▌梁芝燕
如何讓一條魚去想象一隻素未謀面的鳥?李歐·李奧尼的繪本《魚就是魚》給出了一種答案——魚隻能以自己的身體為“藍本”展開想象,所以,魚的身體再加上一對翅膀、兩條腿,那可不就是鳥了嗎?相似的,當一個小學生夢見自己長大了,夢裡會發生什麼呢?自然,夢見的還是孩童式的生活。
《我有一個夢》故事中的小女孩寫作業寫累了,睡了一覺,夢見自己長大後出門遠行,坐着長途汽車去到了一個陌生的鄉村。夢自然是混亂的,在那個陌生的地方,她回到了熟悉的家,見到了不曾老去的父母,去沒有圍牆的學校上學。英語課上,他們向遇見的每個人說“hello”;品德課上,學習與小狗交朋友;科學課上,為了觀察魚而下水捉魚;語文課則在小山包上回想這一天有多麼快活;學校食堂呢,就是每個人的奶奶家;更妙的是期末考試,看誰摘的橘子最多!
最讓人怦然心動的是奶奶家的老櫥櫃那一幅畫面,櫥櫃下面的空白空間被小女孩填得滿滿當當——畫家在這個凝固的空間中,截取了女孩多個時間點的行動,組合出了這“一連串”的女孩。時間在這裡靜靜淌過,沉澱下課堂的熱鬧與歡騰。櫥櫃這一空間寓示着私密性與安全感。女孩選擇了在這裡度過她的獨處時光:這裡有思索,有依靠,有陪伴,有甯靜,還有食物與滿足。雖然我們并不知道她在想什麼,但是思考本身在内涵上就指向更廣闊的内心宇宙,與圖畫表面櫥櫃下的局限空間形成了強勁的張力。
可是呀,當我們回頭想想,不對啊!抓魚、摘橘子、包粽子、和奶奶一起做飯……這些不都隻是鄉村的日常活動嗎?怎麼這些日常活動在女孩夢中都被冠以課程的名字了呢?
孩子就像那條被小小池塘困住的魚,帶着數不盡的課程與作業入夢。也無怪乎,她對整個鄉村的自然生活一直處于一種“凝望”的姿态——她終究不是夢中那些鄉村的孩子,她與書中自然教育的部分始終是若即若離的。

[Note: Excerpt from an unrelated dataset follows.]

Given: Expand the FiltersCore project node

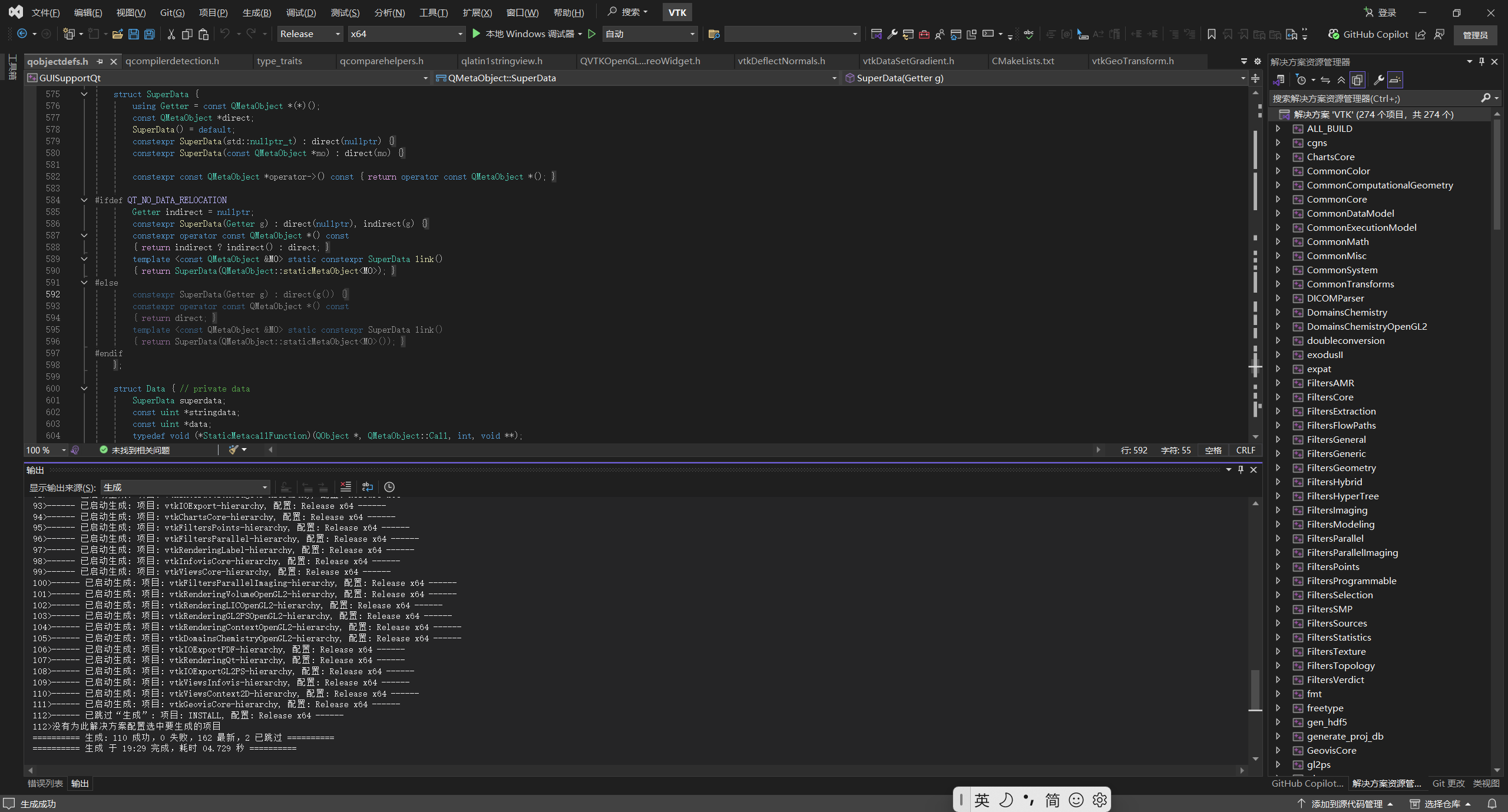Looking at the screenshot, I should pyautogui.click(x=1278, y=397).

女孩夢醒,回到現實,回到被作業、書本、監督自己寫作業的父母所包圍的現實。當時針指向十一點時,孩子還在房間内頂着明亮的燈光,也許,她正在回味夢中的場景而不願入睡。
希爾弗斯坦有一首詩,名叫《閣樓上的光》——“閣樓上孤燈一盞。盡管門窗緊閉,漆黑一片,我卻看到微光在閃,那是什麼我全知道,閣樓上孤燈一盞。站在外面我看得見,我知道你就在裡面……往外偷看。”
閣樓是盛放童年精神的絕佳之處,閣樓上的那一盞孤燈是珍貴的,因為那個偷看的孩子随時可能熄滅燈光,轉身走下樓去,走向更現實的生活。當他一旦離去,就很難再回來了。閣樓上的光不應隻為作業而亮,它還應該為孩子自由的遊戲與想象而亮。
當然,這本《我有一個夢》繪本并沒有一味批判現代教育,贊揚傳統鄉村教育。最後拉頁中的長幅劇場圖畫展現了現代教育不同于以往的豐富面貌,更給人一種向前看的力量。
其實,不論是傳統還是現代,夢中的“學校”指向的并不是接受知識教育的學校,而是德智體美勞全面發展,培養内心豐富的孩子的學校,甚至可以說是“人生的學校”。這本關于“夢”的繪本也在以這樣的方式質問着陷入教育焦慮的社會——在孩子的教育問題上,近在眼前的教育紅利與長久的教育紅利之間是有差别的,究竟哪種培育方式才是對孩子最有利的?
魚就是魚,孩子就是孩子。
但是孩子的夢不應僅止于夢境,作為成人的我們,能否将孩子夢境的美好帶入到現實中來呢?